We have this entire world – a connection to memories and personalities connected to our faces, but no way to share it, express it, or recall it until it smacks us in the nose with a gust of wind and sends us tumbling into the tunnels of our memories. Part of the challenge is that you might get that same smack of smell, but be sent into a completely parallel universe of your own recall. Riding the same wave, I might be shoved into the third row of my college interfaith and ecology class and you might find yourself playing backyard basketball with your neighbor and their cross-eyed labradoodle. When we come back to reality, the common bond is that smell, but neither one of us can actually describe the unique blend of musk and cologne, only the memory to which it catapulted us. And do not get me started on why we cannot smell our own personal smells. Everyone has one and I think it a cruel trick of nature that we do not have the capacity to know our own. But that is a discussion for another time.

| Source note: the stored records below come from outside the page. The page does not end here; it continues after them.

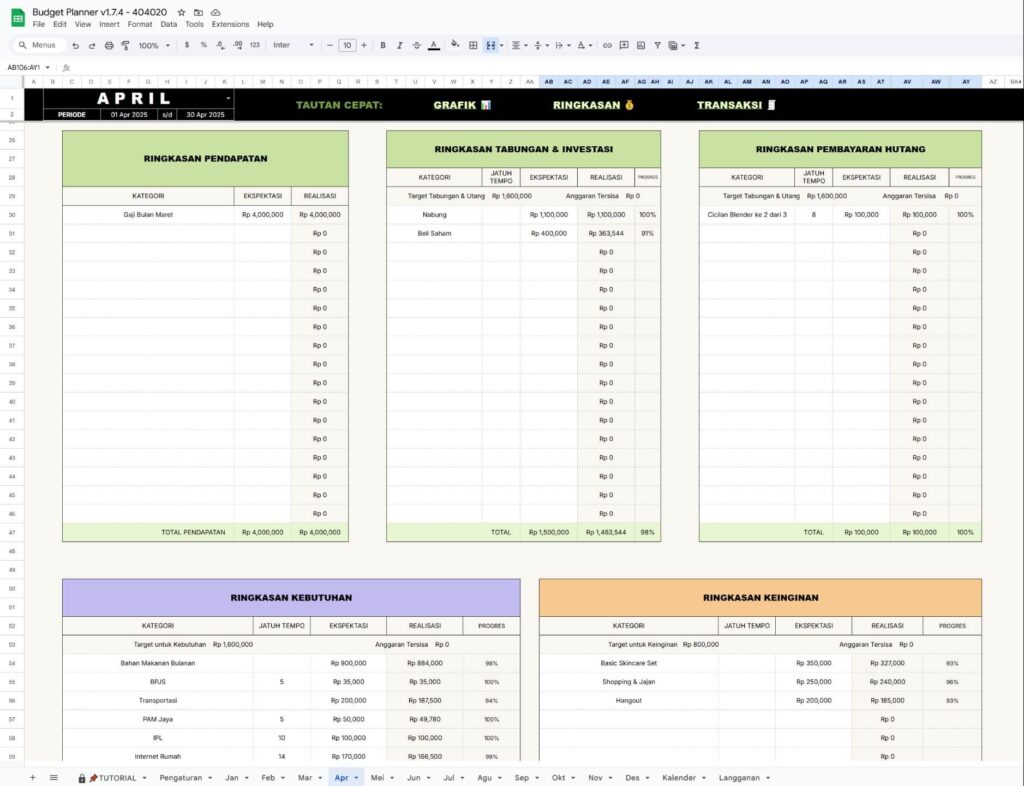The image size is (1024, 786).
Task: Toggle bold formatting
Action: click(383, 45)
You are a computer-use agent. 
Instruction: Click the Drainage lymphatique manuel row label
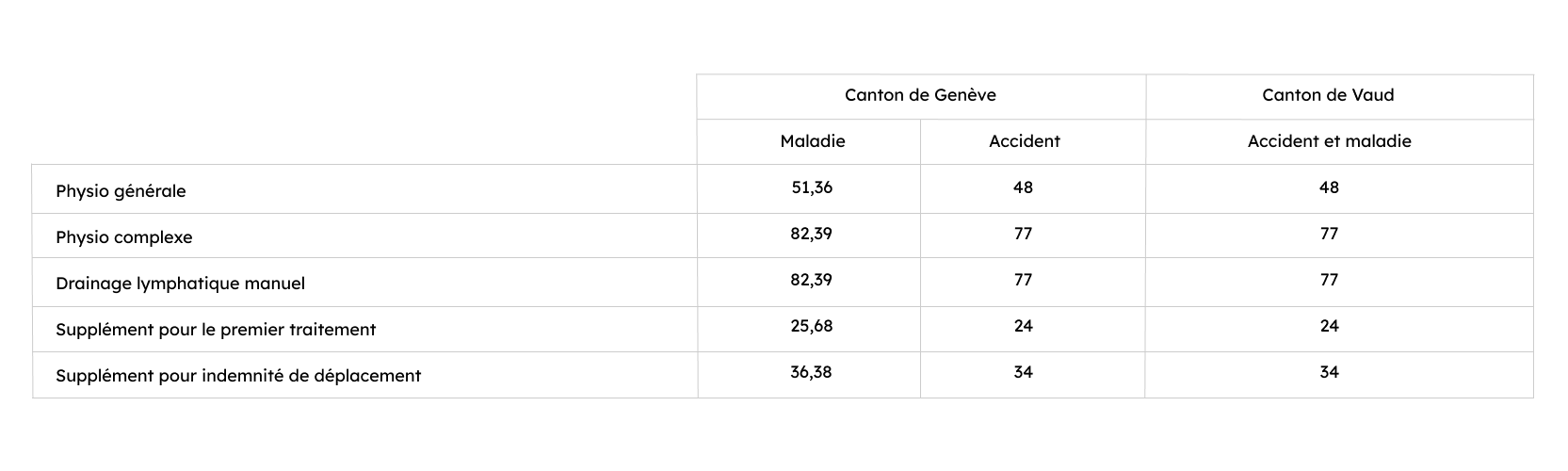click(180, 284)
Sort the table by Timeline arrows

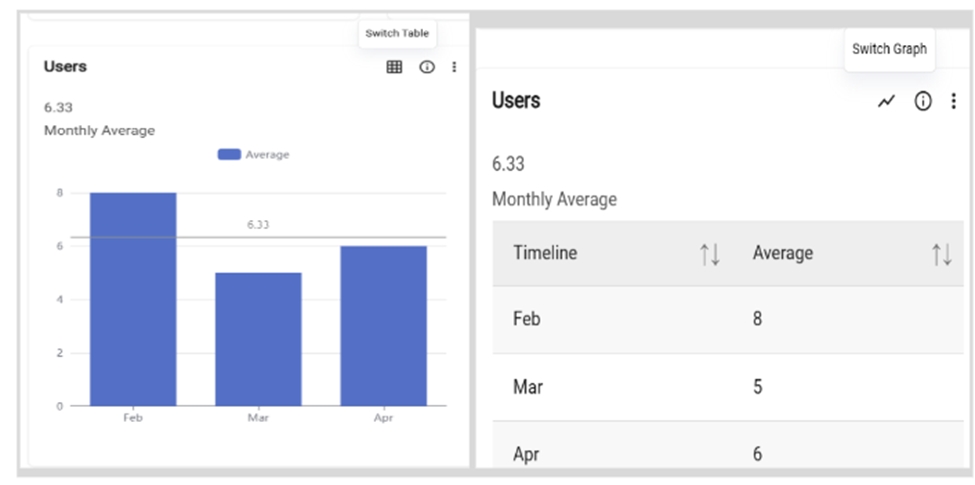pos(710,254)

Once, someone asked “What’s that smell?” And without really paying too much thought, I responded, “Smells like my grandma is cooking old tomatoes.” I’m quite certain that wasn’t really helpful, or relevant to the person who was asking the question. And yet, it was the most precise answer I could have given. I had no vocabulary to explain, beyond simile, the combination of warm acidity and overly sweet yet inaccurate nod to my grandmother’s perfume that is no longer in production.
Is this unique to just smells? I guess some music throws us back into memories, but no one really responds to “what was that noise?” with, “I think it’s traffic, but I’m not sure - it sounds like the traffic of my childhood”. We can get literal with food: pound cake that starts out heavy, not too sweet and a would be somewhat bland if not for the slight hints of citrus from the orange peel, then melts into a river of buttery pudding as it dissolves in your mouth. I suppose you could make this argument to some extent with all sensory experiences – how do we know if we’re actually aligned in our enjoyment of a piece of fruit or a fireworks display? Or maybe the nostrils are actually wormhole portals – secret gateways to zillions of different universes of different sensory experiences in which we are both simultaneously here, and relatively in college or in your neighbor’s backyard in an intense game of half-court basketball; universes in which you hear a motorcycle on a highway and I hear a rocket siren starting up; universes in which I would add cilantro to every meal of every day and you would have me shot.
Usually with my writing I aspire to arrive at some philosophical conclusion that will guide my actions for the rest of the week, but the smells conundrum has been bugging me for a long time (or times, if you’re down with my wormhole theory). This time, I seem to be only asking questions and arriving at no answers. And now that I’ve opened up the wormhole, I seem to have made myself hungry for a cilantro salad and homemade chocolate chip cookies, which I plan to enjoy before the world implodes. I’ll let you know how they turn out…if I find the words…





Fabulous Rachel. We're already starting on the wonderful smells of Christmas. Laura, your mother and I made Grandma Clara's fruitcakes on Wed. and I get to pour the bourbon on them every week.